ASHM Report Back
Clinical posts from members and guests of the Australasian Society for HIV, Viral Hepatitis and Sexual Health Medicine (ASHM) from various international medical and scientific conferences on HIV, AIDS, viral hepatitis, and sexual health.
Glasgow Day 3: HIV and comorbidities
One of the focuses of Day 3 of the HIV Drug Therapy Glasgow Congress was co-morbidities and HIV management, and how this affects patient care.
Dr Edouard Battegay from the University Hospital in Zurich presented in the morning on multimorbidity in HIV infected people as they age. He stated that multimorbidity (the presence of multiple concurrent medical conditions) often occurs in clusters, and the complexity of managing the conditions, including potential drug-drug interactions, increases exponentially with each additional condition. Common clusters in HIV–infected people include hypertension and dyslipidaemia, and pain and depression.
The EACS guidelines for 2016 are one of the first sets of guidelines to systematically address comorbidities in DDIs in a specific disease. Dr Battegay’s presentation prompted discussion of the relative and overlapping roles of HIV specialists, primary care physicians and specialists in managing these multiple conditions as the focus often shifts from the HIV infection, which is often stable, to management of the individual’s comorbidities.
Expanding on this exploration of the needs of the ageing HIV-positive population, Dr Charles Cazanave from France spoke about the results from a cross-sectional analysis of the ANRS CO3 Aquitane cohort.
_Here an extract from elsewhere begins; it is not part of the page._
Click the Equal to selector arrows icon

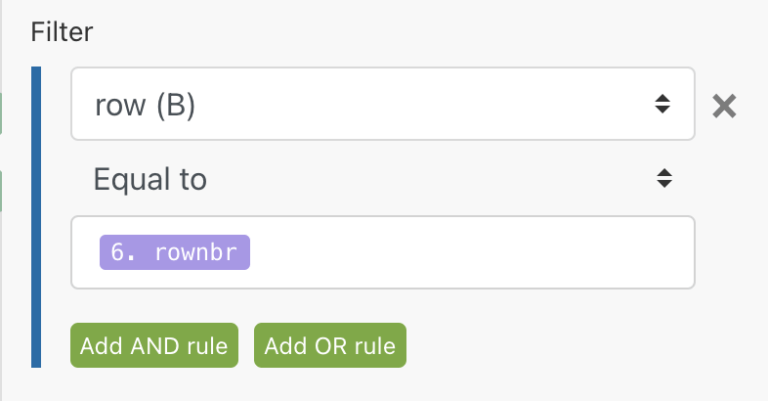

He described the evolution of chronic non-HIV related disease and their risk factors in 2,138 patients included in this cohort between 2004 and 2014. The mean age of the cohort increased from 42 to 52 years and the majority (71%) were male.
He found that there was a significant improvement in HIV markers over the ten-year period, but also an increase in renal and cardiovascular risk scores, with rates of dyslipidaemia increasing by 40%, and rates of hypertension increasing by 37%. There was also a high rate of smoking in this cohort (40%), reinforcing the importance of addressing lifestyle factors in comprehensive HIV management. One of the limitations of this analysis was that there wasn’t a HIV-negative control group for comparison to see what happens to the rates of these conditions in the general population over a similar ten year period.
Is HIV-related lipodystrophy associated with an increase in the risk of morbidity and mortality? Dr Estaban Martinez’s 20 year longitudinal cohort study asked this question and found that, contrary to their initial hypothesis, lipodystrophy or lipoatrophy (but not lipohypertrophy alone) was associated with a reduced risk of death in the group studied. This was thought to be due to the fact that in the cohort studied, the presence of lipodystrophy is a proxy for effective viral suppression with antiretroviral medication. LA, LD and LH were, however, all associated with an increased risk of hypertension and diabetes.
Finally. Dr Davide de Francesco reported on results from the POPPY study in UK and Ireland, which showed that the HIV-positive people studied exhibit poorer cognitive scores when compared to controls, and there is a correlation with increased scores on depression-rating scales. He concluded that reduced cognitive function may be mediated by depression or the two conditions may in fact be related to the same, as-yet unelucidated, pathophysiological process.